- [BRIEF 1]
Answer these questions using the DVD review below:
(a) In what year was the reviewed film released?
(b) What was the film's original concept called?
(c) Which friends enter the woods as the film opens?
- [BRIEF 2] From the DVD review below, list every weapon the friends carry into the woods.

Posted in 2012, Aliens, DVD Review, Outer Space, Paranormal, Paul McMahon Columns, The Distracted Critic with tags , , , , on May 2, 2012 by knifefighter

ALTERED (2006)
DVD Review by Paul McMahon– The Distracted Critic

It’s the same old story. Boy and his friends are abducted by aliens, Boy and his friends are returned with one of them dead, Boy and friends are ridiculed, suspected and shunned by society, Boy’s friends turn up on his doorstep in the middle of the night with an alien bound in small grade galvanized chain and duct tape, looking to exact some hillbilly revenge.

The concept catches your attention because there’s a lot there that—if done well—could make the film stand out and be mentioned in conversations that include films like ALIEN (1979) and JOHN CARPENTER’S THE THING (1982). At the same time, there’s just as much there that—if done poorly—could make the film stand out and be mentioned in conversations that include rubber-suited camp-fests like ROBOT MONSTER (1953) and IT CONQUORED THE WORLD (1956).  Since the original concept for the film was a horror-comedy called “Probed,” you’d expect it to fall into the latter category.

Duke, Cody and Otis are the friends who infiltrate the woods as the film opens, heavily armed with rifles, pistols and a spear gun. They crash through the underbrush and “whisper” to each other louder than leaf blowers. It’s enough to make you smell the beer on their breath and the sweat in their clothes.  These clowns couldn’t succeed in bagging a sloth, even if it were deaf and half dead already. And yet….

- [INFORMATION PROVIDED]
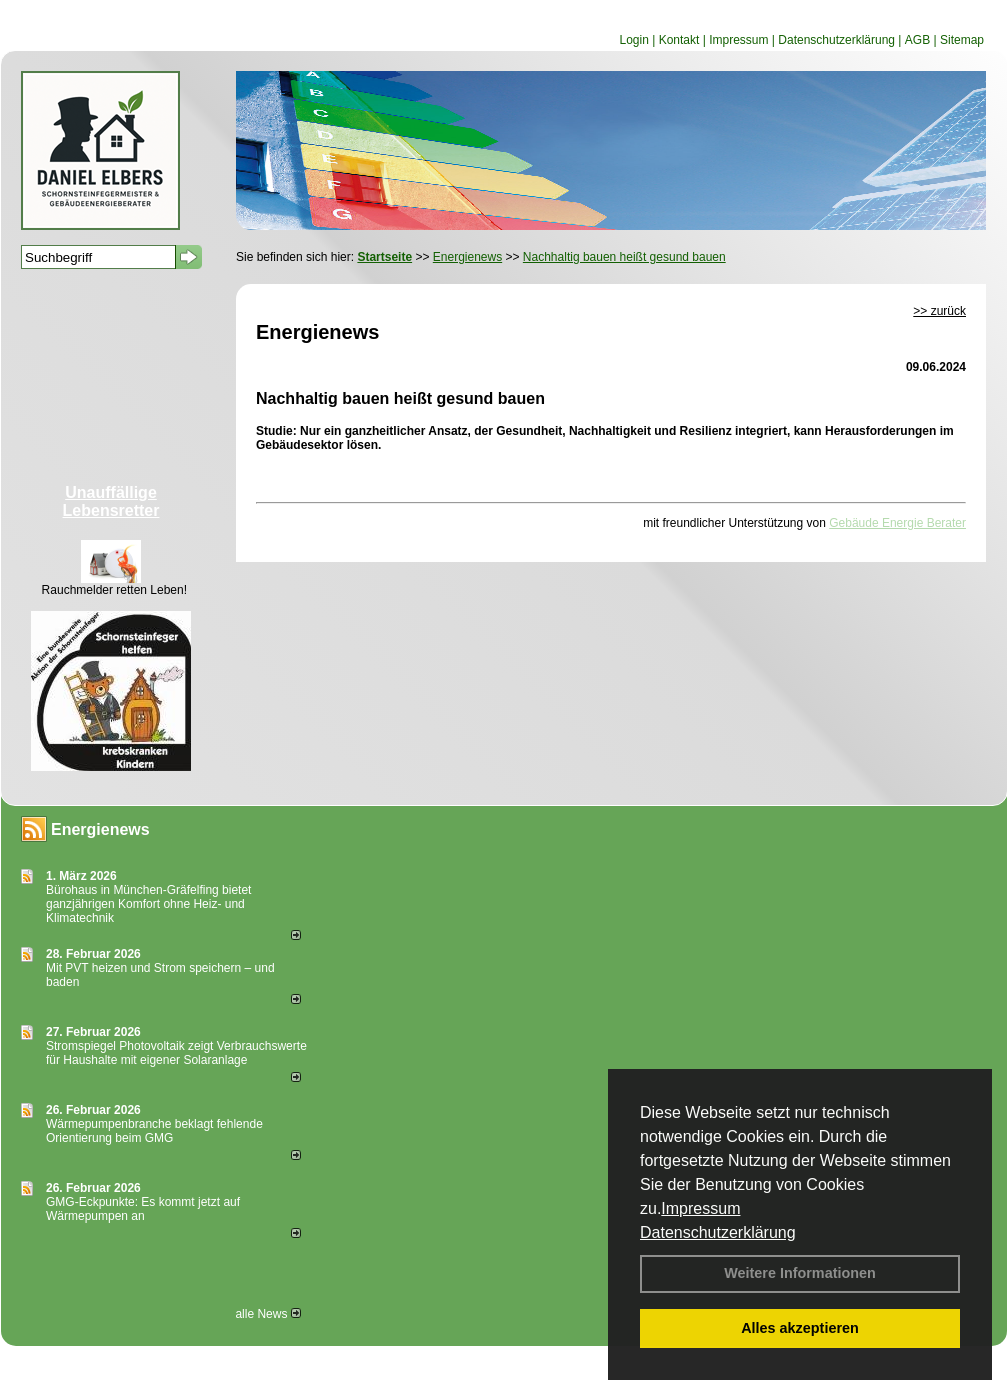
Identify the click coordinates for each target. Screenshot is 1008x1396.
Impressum (700, 1208)
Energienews (100, 829)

- [WORKED ANSWER 1]
(a) 2006
(b) A horror-comedy called "Probed"
(c) Duke, Cody and Otis

- [WORKED ANSWER 2] Rifles, pistols and a spear gun